» **Recorded data**
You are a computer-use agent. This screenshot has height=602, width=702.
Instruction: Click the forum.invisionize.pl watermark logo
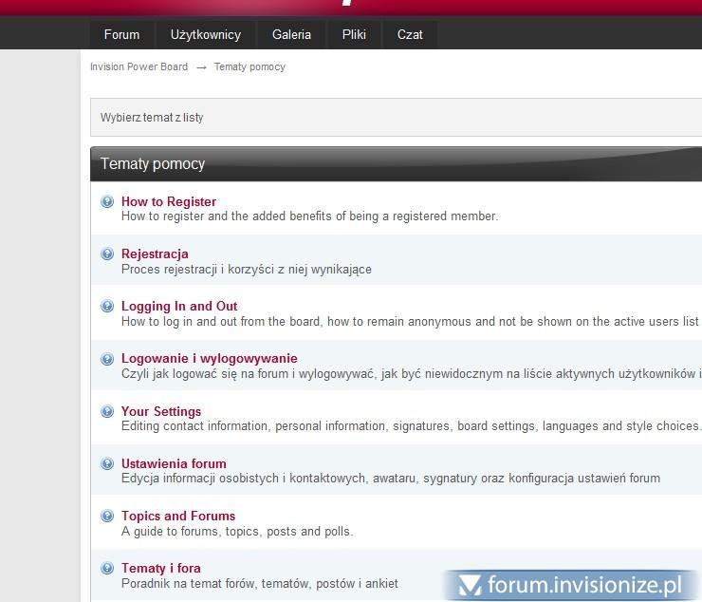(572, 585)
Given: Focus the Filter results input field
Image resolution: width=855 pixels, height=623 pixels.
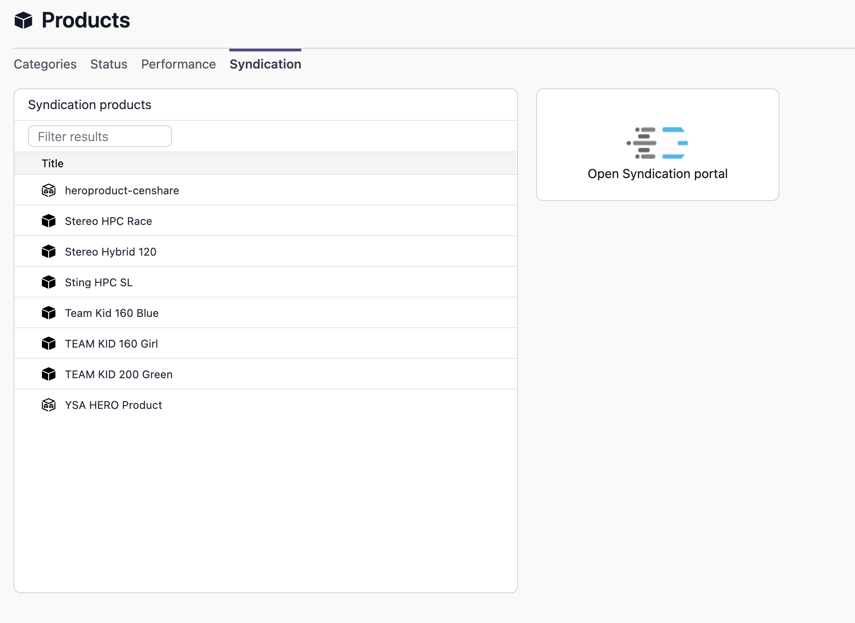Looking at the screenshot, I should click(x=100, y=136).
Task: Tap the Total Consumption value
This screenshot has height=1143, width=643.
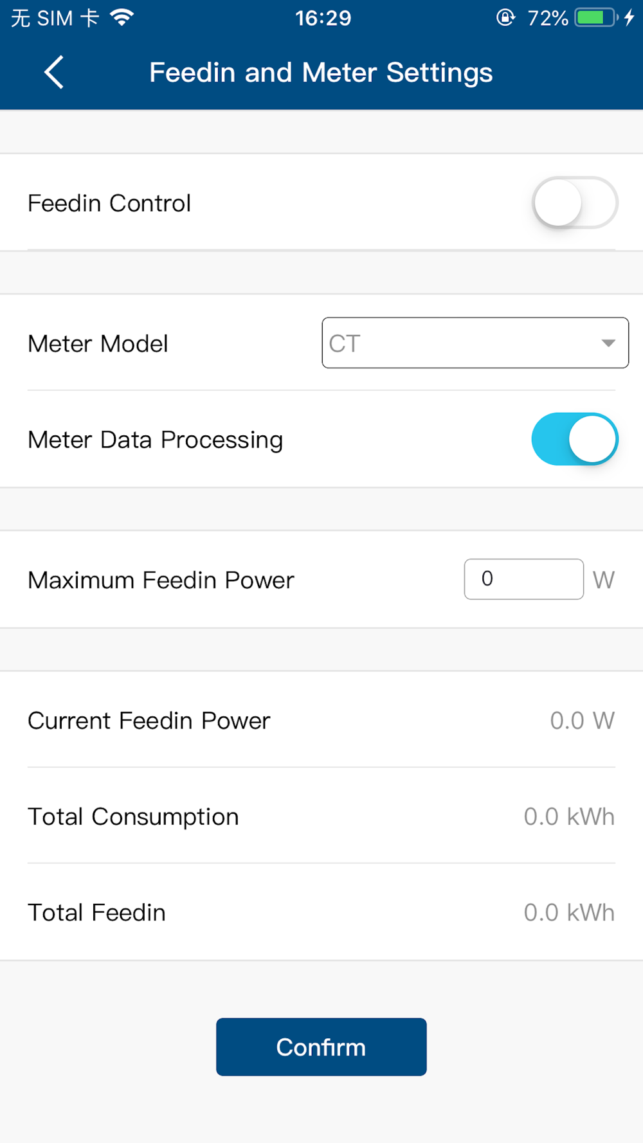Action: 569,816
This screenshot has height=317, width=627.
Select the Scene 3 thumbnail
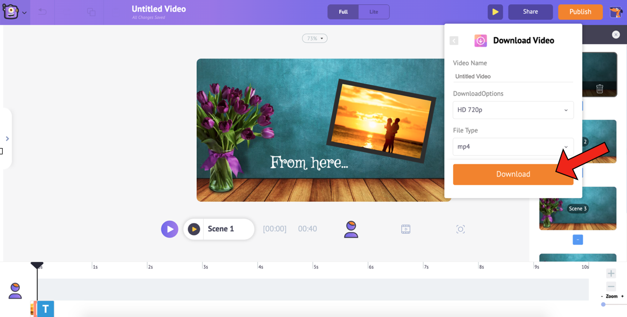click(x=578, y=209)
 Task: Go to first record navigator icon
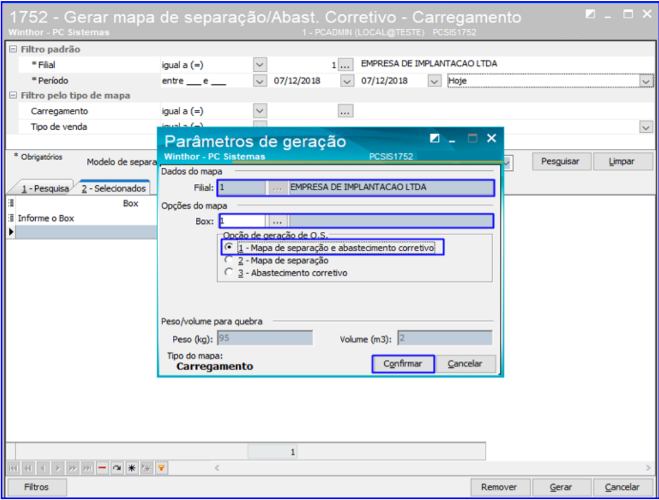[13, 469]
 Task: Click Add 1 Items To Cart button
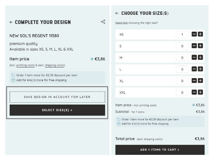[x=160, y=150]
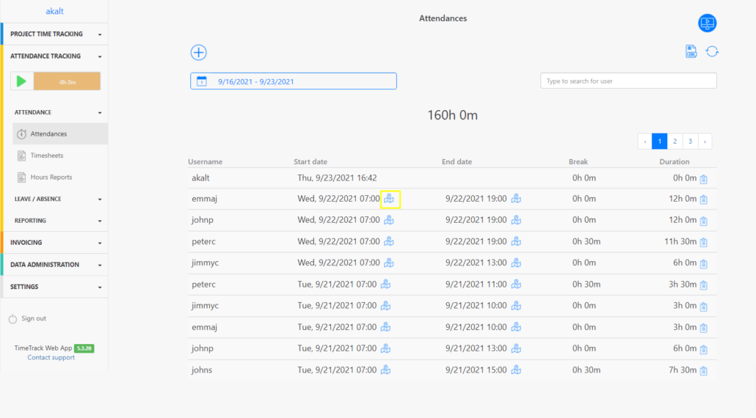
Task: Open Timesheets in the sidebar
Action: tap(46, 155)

» **Task goal**
Could you reproduce every record above exactly, leaving out the pictures?

» **Task response**
You are a computer-use agent. This screenshot has height=602, width=702.
Instruction: Click the forum.invisionize.pl watermark logo
(572, 585)
Given: Focus the Filter results input field
Image resolution: width=855 pixels, height=623 pixels.
Looking at the screenshot, I should click(x=100, y=136).
Task: Tap the Total Consumption value
This screenshot has height=1143, width=643.
Action: 569,816
This screenshot has height=317, width=627.
Select the Scene 3 thumbnail
click(x=578, y=209)
 Task: Go to first record navigator icon
[13, 469]
 Task: Click Add 1 Items To Cart button
[x=160, y=150]
Task: Open Timesheets in the sidebar
Action: tap(46, 155)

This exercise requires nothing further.